◆ **EXERCISE OBJECTIVE**
In the excerpt about Lincoln's dreams, write out the part starting with "Lincoln was showing" and going on through "for the nation.", substituting "the printmakers" for "Currier and Ives" each time it occurs.

◆ **EXTRACT TO READ**
╔══

The phenomenal correlation between the dream and a string of major events proved to the president’s satisfaction that some big story was about to break again.  It wouldn’t necessarily be good news — “Sumter” showed the news could be bad — but Lincoln told the cabinet he was betting on good tidings: a surrender by Confederate General Joe Johnston, still squaring off with Sherman in North Carolina.  

Lincoln thus reiterated on the day of his assassination the same conviction he’d expressed in 1863 on the subject of Tad’s pistol.  Dreams possessed at least some predictive capacity.  They weren’t actual revelations of the future, but they gave one a sense, however murky, of what might come to pass.

Lincoln was showing that he subscribed to what Thomas Campbell, in an 1803 poem, had said: “coming events cast their shadows before.”  Currier and Ives used that phrase as the subtitle of an 1864 election-campaign print commenting on McClellan’s possible victory over Lincoln in the upcoming presidential election: “Abraham’s Dream: Coming Events Cast Their Shadows Before.”

The print depicts an agitated Lincoln experiencing a nightmare: he’s being kicked out of the White House by Columbia, ominously waving the severed head of a black man at him, as a victorious McClellan ascends the steps.  (Is the sleeping Lincoln worrying that the Emancipation Proclamation has turned northern white voters against him, and that he’s also to blame for post-proclamation white violence against blacks?)

Currier and Ives depict a fictional Lincoln dream of 1864 as a nightmare, at least for the nation.

The print reminds us that in his actual dreaming there were no reported nightmares.  We could call the pistol and vessel cases “anxiety” dreams — he frets about what might happen with Tad’s gun, and he’s itching for news as the vessel takes its sweet time (Lincoln can still easily conjure up in his sleep the pre-telegraphic era of his young adulthood).

╚══

◆ **STORED DATA**
╔══

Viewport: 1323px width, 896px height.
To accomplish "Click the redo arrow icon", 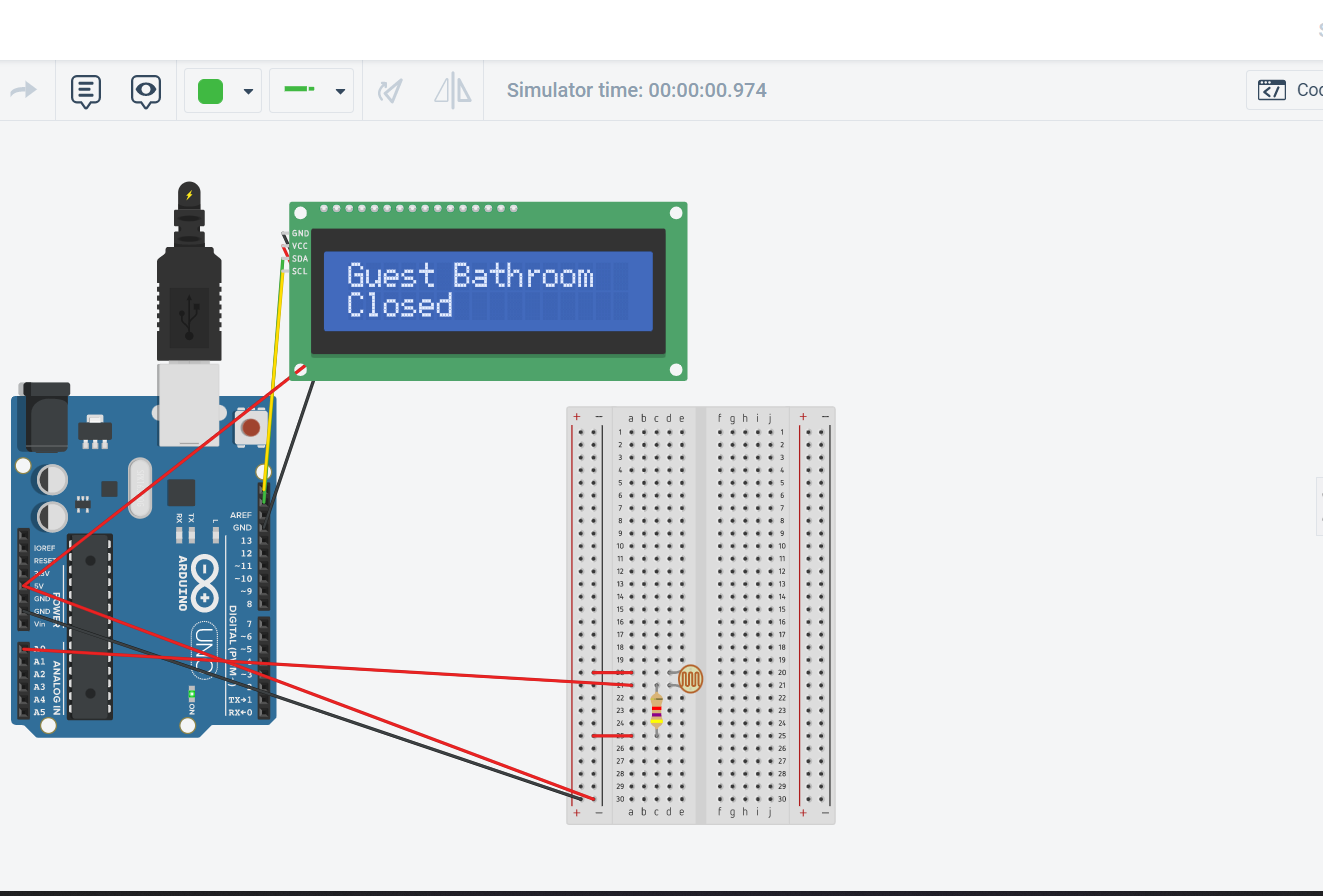I will point(23,91).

╚══

◆ **RESULT OF THIS EXERCISE**
Lincoln was showing that he subscribed to what Thomas Campbell, in an 1803 poem, had said: “coming events cast their shadows before.”  the printmakers used that phrase as the subtitle of an 1864 election-campaign print commenting on McClellan’s possible victory over Lincoln in the upcoming presidential election: “Abraham’s Dream: Coming Events Cast Their Shadows Before.”

The print depicts an agitated Lincoln experiencing a nightmare: he’s being kicked out of the White House by Columbia, ominously waving the severed head of a black man at him, as a victorious McClellan ascends the steps.  (Is the sleeping Lincoln worrying that the Emancipation Proclamation has turned northern white voters against him, and that he’s also to blame for post-proclamation white violence against blacks?)

the printmakers depict a fictional Lincoln dream of 1864 as a nightmare, at least for the nation.